The pseudonym "Philo Vaihinger" has been abandoned. All posts have been and are written by me, Joseph Auclair.

Saturday, January 21, 2017

Marchers in Pittsburgh, too

Pittsburgh groups march for women, diversity, voice concerns with Trump

Organizers had estimated 400 attendees in their permit application, received around 4,000 RSVPs via social media, and attendance appeared to be close to the latter number. 

Guy Costa, the city’s chief operations officer, estimated that the participants numbered 25,000.

Organizers said it was one of 673 marches today in 50 states and 80 countries, with an estimated 2.2 million participants.

The thousands of women and men marched peacefully down Fifth Avenue, carrying signs with slogans including, “Cervix says not my prez,” “Russian hacked Putin backed” and “Make America Think Again.”

Market Square was packed, nearly wall-to-wall. 

There, Mayor Bill Peduto said that he met with other mayors in Washington, D.C., early this week, and there was a sense that cities will be on their own during Mr.
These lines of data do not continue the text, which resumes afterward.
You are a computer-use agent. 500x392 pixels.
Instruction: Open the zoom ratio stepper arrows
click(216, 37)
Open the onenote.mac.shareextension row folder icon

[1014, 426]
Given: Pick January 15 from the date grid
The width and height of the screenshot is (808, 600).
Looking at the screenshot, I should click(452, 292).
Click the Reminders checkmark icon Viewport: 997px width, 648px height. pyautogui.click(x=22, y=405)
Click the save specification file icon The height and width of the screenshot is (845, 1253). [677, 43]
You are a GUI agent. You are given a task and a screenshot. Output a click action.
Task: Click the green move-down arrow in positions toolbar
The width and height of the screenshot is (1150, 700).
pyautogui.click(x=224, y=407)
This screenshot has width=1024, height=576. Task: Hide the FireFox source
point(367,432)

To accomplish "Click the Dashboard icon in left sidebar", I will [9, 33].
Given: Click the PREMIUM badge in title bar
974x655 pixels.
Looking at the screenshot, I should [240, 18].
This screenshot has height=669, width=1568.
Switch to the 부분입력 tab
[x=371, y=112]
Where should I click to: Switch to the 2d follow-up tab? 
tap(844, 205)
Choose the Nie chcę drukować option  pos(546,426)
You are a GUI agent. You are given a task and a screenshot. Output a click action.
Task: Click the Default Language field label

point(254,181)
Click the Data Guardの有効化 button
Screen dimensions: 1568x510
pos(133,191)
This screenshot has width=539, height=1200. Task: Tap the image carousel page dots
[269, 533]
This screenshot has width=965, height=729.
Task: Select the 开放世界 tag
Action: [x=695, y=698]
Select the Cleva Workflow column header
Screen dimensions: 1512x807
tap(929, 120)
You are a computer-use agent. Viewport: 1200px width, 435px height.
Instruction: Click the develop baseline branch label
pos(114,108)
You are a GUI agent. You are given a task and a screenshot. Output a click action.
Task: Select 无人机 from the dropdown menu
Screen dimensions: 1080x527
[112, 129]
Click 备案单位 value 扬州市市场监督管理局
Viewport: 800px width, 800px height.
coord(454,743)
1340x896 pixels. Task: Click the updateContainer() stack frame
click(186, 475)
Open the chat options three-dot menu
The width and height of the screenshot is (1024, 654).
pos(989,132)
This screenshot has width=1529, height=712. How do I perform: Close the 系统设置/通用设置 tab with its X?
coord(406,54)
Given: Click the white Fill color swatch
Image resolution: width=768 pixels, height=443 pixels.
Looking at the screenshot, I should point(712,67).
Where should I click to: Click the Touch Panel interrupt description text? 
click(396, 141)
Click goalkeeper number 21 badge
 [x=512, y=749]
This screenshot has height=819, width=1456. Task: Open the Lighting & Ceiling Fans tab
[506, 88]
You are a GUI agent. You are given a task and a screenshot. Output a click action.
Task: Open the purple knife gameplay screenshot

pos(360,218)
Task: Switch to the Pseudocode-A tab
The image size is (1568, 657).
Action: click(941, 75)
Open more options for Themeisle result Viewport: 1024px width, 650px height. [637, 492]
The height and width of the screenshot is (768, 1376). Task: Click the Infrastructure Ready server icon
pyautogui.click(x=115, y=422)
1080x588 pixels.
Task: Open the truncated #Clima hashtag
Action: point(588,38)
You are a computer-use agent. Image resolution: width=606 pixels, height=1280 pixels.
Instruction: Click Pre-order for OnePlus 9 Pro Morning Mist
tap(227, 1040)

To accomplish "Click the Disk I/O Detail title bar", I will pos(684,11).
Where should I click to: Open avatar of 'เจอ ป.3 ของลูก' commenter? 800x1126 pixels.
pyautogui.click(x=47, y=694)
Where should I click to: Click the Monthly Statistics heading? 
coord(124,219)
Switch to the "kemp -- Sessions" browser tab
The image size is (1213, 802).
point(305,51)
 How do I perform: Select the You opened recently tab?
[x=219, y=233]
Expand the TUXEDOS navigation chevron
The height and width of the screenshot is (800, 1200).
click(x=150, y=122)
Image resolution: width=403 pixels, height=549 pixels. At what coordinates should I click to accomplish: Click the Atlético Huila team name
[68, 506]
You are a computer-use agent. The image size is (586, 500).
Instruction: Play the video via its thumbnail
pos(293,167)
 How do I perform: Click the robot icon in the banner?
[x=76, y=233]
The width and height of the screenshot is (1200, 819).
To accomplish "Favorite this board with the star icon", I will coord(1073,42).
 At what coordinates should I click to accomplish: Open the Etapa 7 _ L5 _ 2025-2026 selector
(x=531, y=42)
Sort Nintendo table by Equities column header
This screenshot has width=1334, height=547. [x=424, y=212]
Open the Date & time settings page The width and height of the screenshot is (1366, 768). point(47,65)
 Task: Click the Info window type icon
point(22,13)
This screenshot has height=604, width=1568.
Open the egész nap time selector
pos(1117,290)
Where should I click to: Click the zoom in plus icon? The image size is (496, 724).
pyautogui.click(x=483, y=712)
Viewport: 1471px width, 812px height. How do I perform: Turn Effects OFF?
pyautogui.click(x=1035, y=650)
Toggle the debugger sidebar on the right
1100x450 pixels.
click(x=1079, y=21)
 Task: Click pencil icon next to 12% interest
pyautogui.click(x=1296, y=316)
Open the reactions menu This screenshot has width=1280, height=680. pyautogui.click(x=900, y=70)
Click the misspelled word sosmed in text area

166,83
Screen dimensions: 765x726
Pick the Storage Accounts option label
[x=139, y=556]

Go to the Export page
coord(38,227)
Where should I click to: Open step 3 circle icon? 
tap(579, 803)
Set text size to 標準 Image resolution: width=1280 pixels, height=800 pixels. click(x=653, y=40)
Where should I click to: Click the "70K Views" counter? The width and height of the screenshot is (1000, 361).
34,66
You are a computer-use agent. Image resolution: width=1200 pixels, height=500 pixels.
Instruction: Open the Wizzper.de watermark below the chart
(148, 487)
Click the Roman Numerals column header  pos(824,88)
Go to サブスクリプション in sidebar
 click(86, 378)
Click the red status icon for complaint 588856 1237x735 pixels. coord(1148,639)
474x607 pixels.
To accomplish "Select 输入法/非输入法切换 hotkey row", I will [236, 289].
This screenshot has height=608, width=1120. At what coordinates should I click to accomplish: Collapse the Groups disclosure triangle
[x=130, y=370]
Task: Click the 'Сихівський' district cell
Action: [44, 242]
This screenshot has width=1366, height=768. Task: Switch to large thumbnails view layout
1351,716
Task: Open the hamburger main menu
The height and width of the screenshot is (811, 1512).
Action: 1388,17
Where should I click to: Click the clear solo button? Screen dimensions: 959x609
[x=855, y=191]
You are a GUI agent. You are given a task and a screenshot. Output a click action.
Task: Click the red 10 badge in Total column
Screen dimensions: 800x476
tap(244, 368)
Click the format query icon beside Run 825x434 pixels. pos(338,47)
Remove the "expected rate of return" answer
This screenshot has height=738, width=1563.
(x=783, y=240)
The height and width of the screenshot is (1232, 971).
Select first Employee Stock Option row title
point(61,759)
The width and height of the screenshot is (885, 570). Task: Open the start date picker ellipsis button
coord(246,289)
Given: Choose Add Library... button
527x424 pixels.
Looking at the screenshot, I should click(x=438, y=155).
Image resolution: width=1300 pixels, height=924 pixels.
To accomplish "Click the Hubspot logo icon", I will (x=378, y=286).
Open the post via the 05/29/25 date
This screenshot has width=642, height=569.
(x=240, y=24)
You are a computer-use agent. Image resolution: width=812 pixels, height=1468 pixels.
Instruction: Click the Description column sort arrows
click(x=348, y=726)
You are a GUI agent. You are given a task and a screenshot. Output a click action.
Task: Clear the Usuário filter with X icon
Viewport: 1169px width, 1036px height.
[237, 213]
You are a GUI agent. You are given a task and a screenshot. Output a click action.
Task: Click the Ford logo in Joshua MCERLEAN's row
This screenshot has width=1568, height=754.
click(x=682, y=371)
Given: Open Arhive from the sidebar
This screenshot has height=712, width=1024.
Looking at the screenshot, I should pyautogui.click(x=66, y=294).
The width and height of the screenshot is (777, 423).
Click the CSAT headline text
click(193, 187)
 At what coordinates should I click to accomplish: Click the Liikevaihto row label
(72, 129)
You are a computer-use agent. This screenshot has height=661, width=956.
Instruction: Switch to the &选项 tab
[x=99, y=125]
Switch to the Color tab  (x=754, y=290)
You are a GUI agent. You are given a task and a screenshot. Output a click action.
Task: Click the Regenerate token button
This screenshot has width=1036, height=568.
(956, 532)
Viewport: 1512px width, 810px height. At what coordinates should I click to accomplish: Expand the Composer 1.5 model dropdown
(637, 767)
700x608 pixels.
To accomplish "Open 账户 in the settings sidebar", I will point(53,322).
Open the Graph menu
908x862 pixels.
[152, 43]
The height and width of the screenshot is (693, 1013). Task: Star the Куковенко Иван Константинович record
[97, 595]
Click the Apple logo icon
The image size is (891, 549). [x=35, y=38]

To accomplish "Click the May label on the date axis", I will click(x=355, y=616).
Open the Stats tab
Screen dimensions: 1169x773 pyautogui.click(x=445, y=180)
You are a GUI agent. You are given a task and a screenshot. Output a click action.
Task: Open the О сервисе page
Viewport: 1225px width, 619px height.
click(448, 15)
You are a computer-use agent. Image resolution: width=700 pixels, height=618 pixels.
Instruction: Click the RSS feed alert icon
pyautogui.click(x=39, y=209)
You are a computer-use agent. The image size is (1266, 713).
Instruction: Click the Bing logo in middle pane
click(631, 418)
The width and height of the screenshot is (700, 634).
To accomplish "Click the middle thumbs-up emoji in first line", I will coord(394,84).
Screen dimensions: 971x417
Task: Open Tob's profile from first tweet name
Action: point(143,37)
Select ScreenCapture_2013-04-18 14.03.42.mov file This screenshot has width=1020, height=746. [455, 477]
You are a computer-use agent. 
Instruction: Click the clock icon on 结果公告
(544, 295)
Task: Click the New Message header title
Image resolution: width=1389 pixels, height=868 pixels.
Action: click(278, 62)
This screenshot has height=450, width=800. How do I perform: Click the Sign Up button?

Trump's administration. 

He added that there are no laws that can take away compassion, and that Pittsburgh is a city that shares and shows love.

Also around 11 a.m., near East Liberty’s Penn Plaza apartments, a gathering called the “Our Feminism Must be Intersectional Rally/​March" began.

On the site where a controversial new Whole Foods Market has been slated for construction, more than 500 people gathered to support women of color, LGBT and non-binary people, non-able-bodied people and what they referred to as other oppressed populations.


Thank you for marching today, if you did.


(WAPO is saying the global total was "more than a million".)

More than 2 million people across the world, led by hundreds of thousands who overwhelmed the nation's capital, protested the first full day of President Trump's tenure Saturday.

What began as a Facebook post by a Hawaii grandmother the day after Hillary Clinton's loss in November's election  blossomed into a massive protest uniting people of all ages, races and religions who crowded downtown Washington.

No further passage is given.